1
votes

I am running a Dataflow pipeline to parse about 45000 text files stored in a Cloud storage bucket. The parsed text is transformed into JSON and written to text files for subsequent loading in BigQuery (not part of the pipeline). A few minutes after the pipeline starts the number of target workers gets raised to > 30 (exact number varies slightly between runs), but the number of actual workers remains stuck at 1.

Things I have checked:

  • There are no quota limitations (checked through the console and the job logs)
  • Autoscaling is enabled
  • The load of the single worker is around 80 % (The Cloud Dataflow documentation mentions that Autoscaling is disabled if the load of a single worker is under 5 %)

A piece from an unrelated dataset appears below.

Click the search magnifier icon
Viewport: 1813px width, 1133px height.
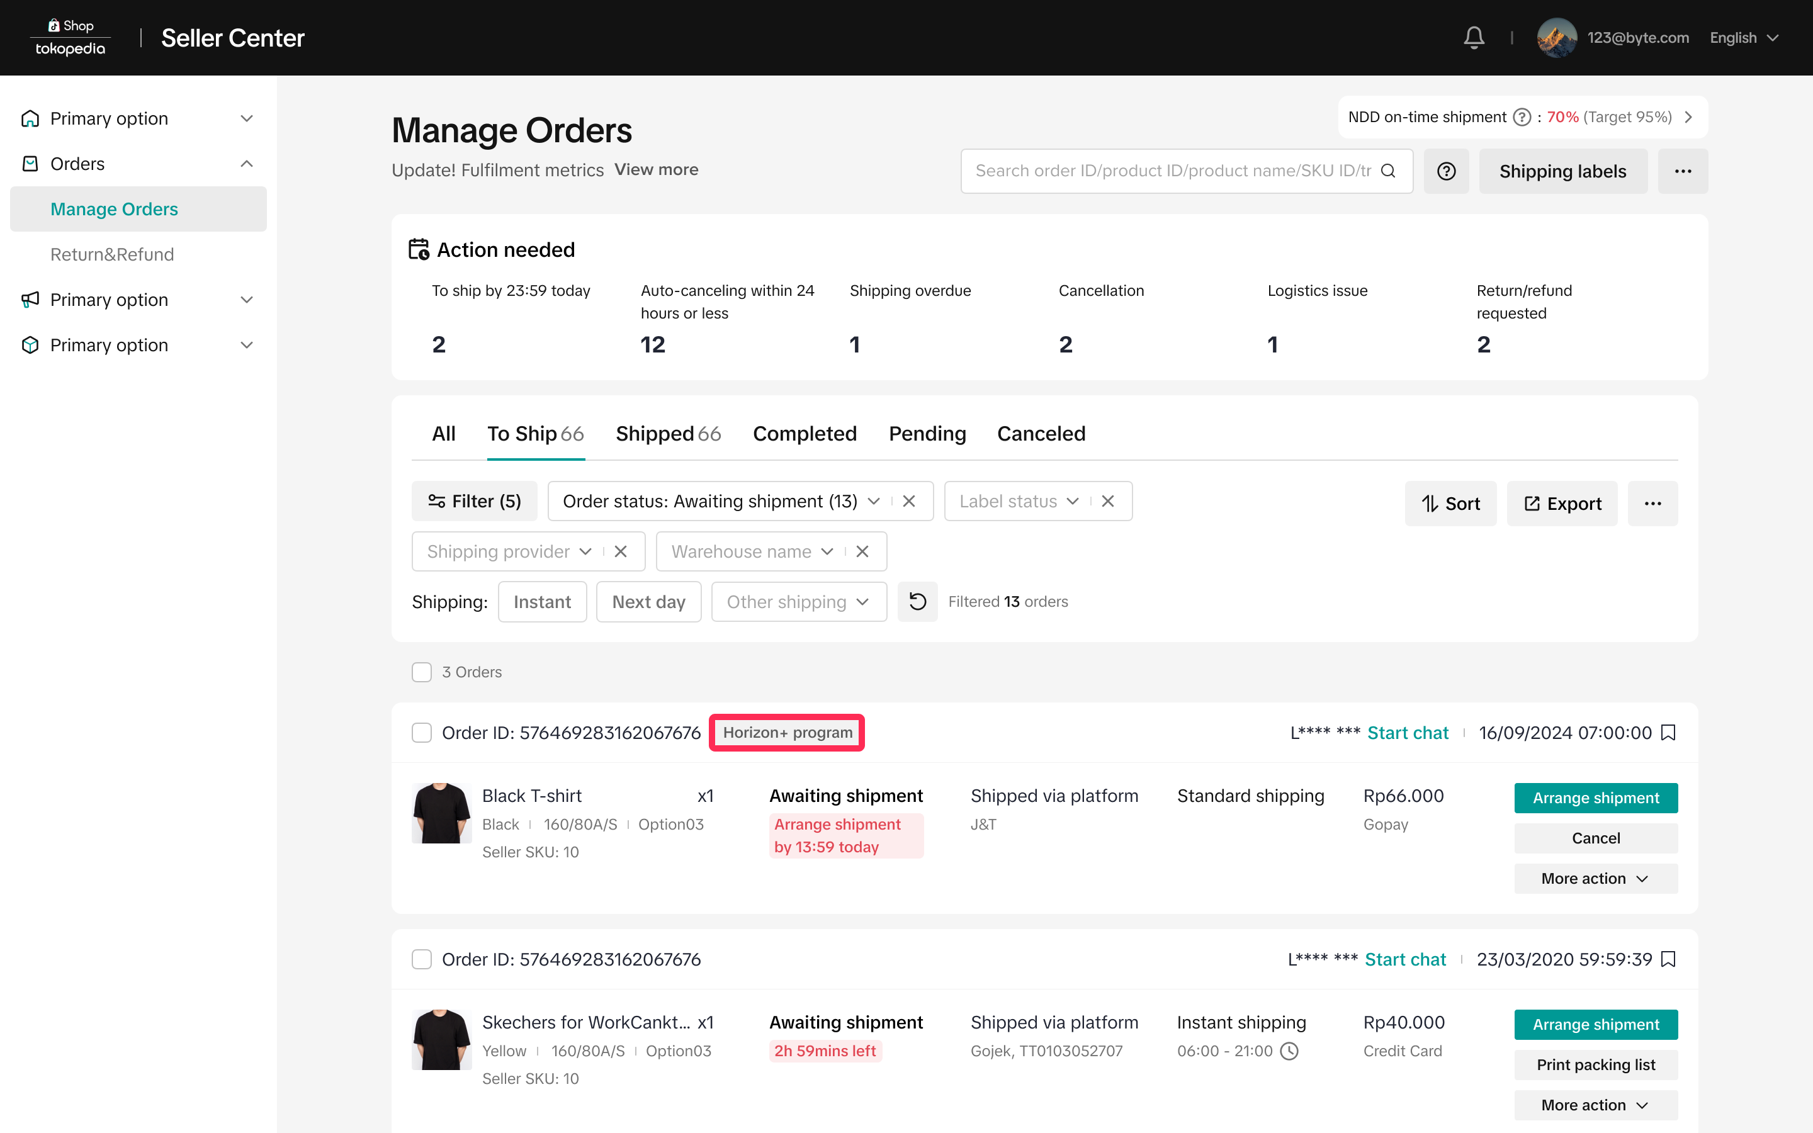(1387, 171)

If I let the pipeline run it finishes successfully in about 2 hours, but I expect that this could run much faster if the actual workers would scale to the target.

Here is the relevant section of the code:

client = storage.Client()
blobs = client.list_blobs(bucket_name)

rf = [b.name for b in blobs]

with beam.Pipeline(options=pipeline_options) as p:
    json_list = (p | 'Create filelist' >> beam.Create(rf)
                   | 'Get string' >> beam.Map(getstring)
                   | 'Filter empty strings' >> beam.Filter(lambda x: x != "")
                   | 'Get JSON' >> beam.Map(getjson)
                   | 'Write output' >> WriteToText(known_args.output))

Any suggestion as to what is preventing the workers from scaling up ?

1

1 Answers

1
votes

The issue here is that there is no parallelism available in this pipeline. The Create transform is single-sharded, and everything else in the pipeline is being fused together with that. Using one of the built in file reading transforms like ReadFromText will solve this, or you can put a Reshuffle transform after the Create in order to break the pipeline into two separate stages.